Flashback: Why do councils need Special Committees and are they well-managed?
In an article, we discussed the varied approaches by councils in establishing special committees and ensuring they were accountable to the community. In the two years (as of 2011) since the Inspectorate’s inception, compliance audits had been conducted at more than 40 councils and a common theme was identified was the need for improvement in the management of special committees, ‘with some councils unsure of just how many they actually have.’
At the time, an Inspectorate team member said, “We have seen examples of councils with over 40 special committees and others with none, which has highlighted the vast differences in the way councils use special committees.”
Councils create special committees under section 86 of the Act to assist in the management of specific projects, initiatives and the municipality’s assets. When a council delegates powers, functions or duties to a special committee, it hands over the power to make decisions on behalf of the council. But with that autonomy comes legislated responsibilities.

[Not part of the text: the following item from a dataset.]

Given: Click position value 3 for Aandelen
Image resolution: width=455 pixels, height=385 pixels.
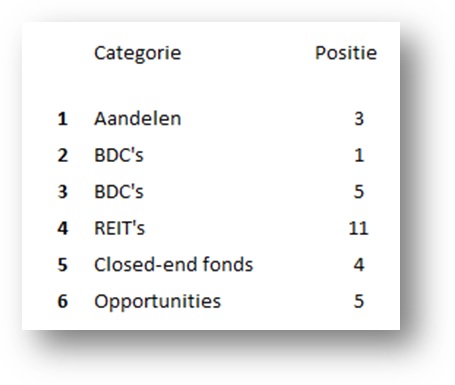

During three recent governance examinations, many concerning findings were made which included:
- delegations for special committees had not been reviewed or updates for many years
- the majority of special committees had not provided financial statements on an annual basis to council
- the majority of primary and ordinary returns were not submitted by special committee members in accordance with legislative requirements
- most of the councils’ special committees did not hold the minimum number of meetings required or submitted minutes or held annual general meetings.
After the Inspectorate’s examinations, each council has reviewed the need for each of the special committees exist and then established improved governance structures for those remaining.
Noting the ‘set and forget’ nature of many special committees and the governance risks posed, it is encouraging to see councils reviewing and consolidating their special committees based on necessity and need.